There’s a little more movement in our tutorials and workshops towards using packages from the tidyverse for our data munging and analysis. When we started four years ago we were using base graphics, reshape and then reshape2, tapply(), and writing loops with par(mfrow=c(2,2)) style stuff to do small multiples. Since introducing ggplot2 a semester or two later, we’ve been working on making the analysis as coherent as possible so students aren’t having to move between different conceptual models of what data are, how they’re stored and how we operate on them. The use of the %>% pipe is left as a bonus for those who feel comfortable programming, but the rest of the class will still be learning about gather, spread, group_by, summarise, summarise_each, and mutate.

Oh, and I’m giving two two-hour lectures this semester, repeating for different groups within the cohort. It’s weird.

Diagnostics for first year students

The SEB113 teaching team last semester (me, Ruth Luscombe, Iwona Czaplinski, Brett Fyfield) wrote a paper for the HERDSA conference about the relationship between student engagement and success. We collected data on the timing of students’ use of the adaptive release tool we developed, where students confirm that they’ve seen some preparatory material before being given access to the lecture, computer lab and workshop material. We built a regression model that looked at the relationship between the number of weeks of material students gave themselves access to and their end of semester marks (out of 100%), and it showed that students who engaged more obtained better marks, where engagement also included active use of the Facebook group and attendance at workshop classes. I had assumed that we’d be able to get data on students’ maths backgrounds coming in, but with so many ways to enter university, we don’t have the background info on every student.

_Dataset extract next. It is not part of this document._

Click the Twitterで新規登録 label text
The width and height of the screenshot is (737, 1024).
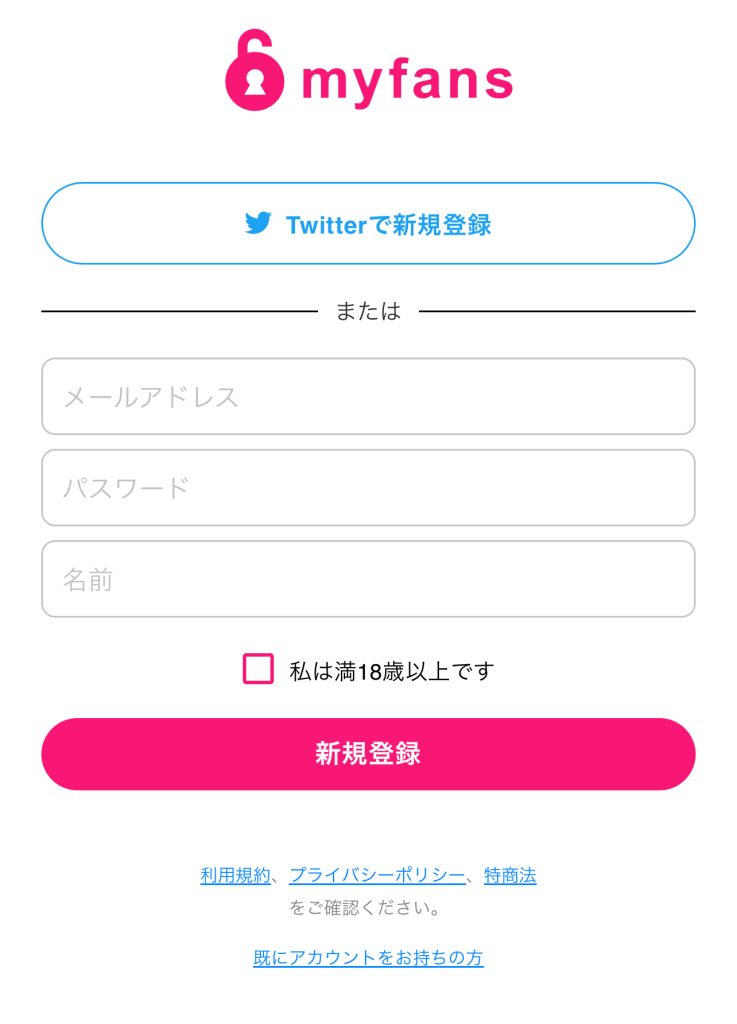[388, 224]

QUT has set Queensland Senior Maths B as the assumed knowledge for SEB113 (and indeed the broader ST01 Bachelor of Science degree) and I’m interested in knowing whether or not the level of maths of students coming in has a bearing on how well they do over the course of the unit.

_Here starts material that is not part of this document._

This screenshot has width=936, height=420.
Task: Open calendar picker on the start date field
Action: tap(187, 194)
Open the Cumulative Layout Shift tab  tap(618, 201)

This semester, we decided that it’d be good to not just get a sense of the students’ educational backgrounds but to assess what their level of mathematical and statistical skills are. We designed a diagnostic to run in the first lecture that would canvas students on their educational background, their attitudes towards mathematics and statistics, and how well they could answer a set of questions that a student passing Senior Maths B would be able to complete. The questions were taken from the PhD thesis of Dr Therese Wilson and research published by Dr Helen MacGillivray (both at QUT), so I’m fairly confident we’re asking the right questions. One thing I really liked about Dr MacGillivray’s diagnostic tool, a multiple choice test designed for engineering students, is that each incorrect choice is wrong for a very specific reason, such as not getting the order of operations right, not recognising something as a difference of squares, etc.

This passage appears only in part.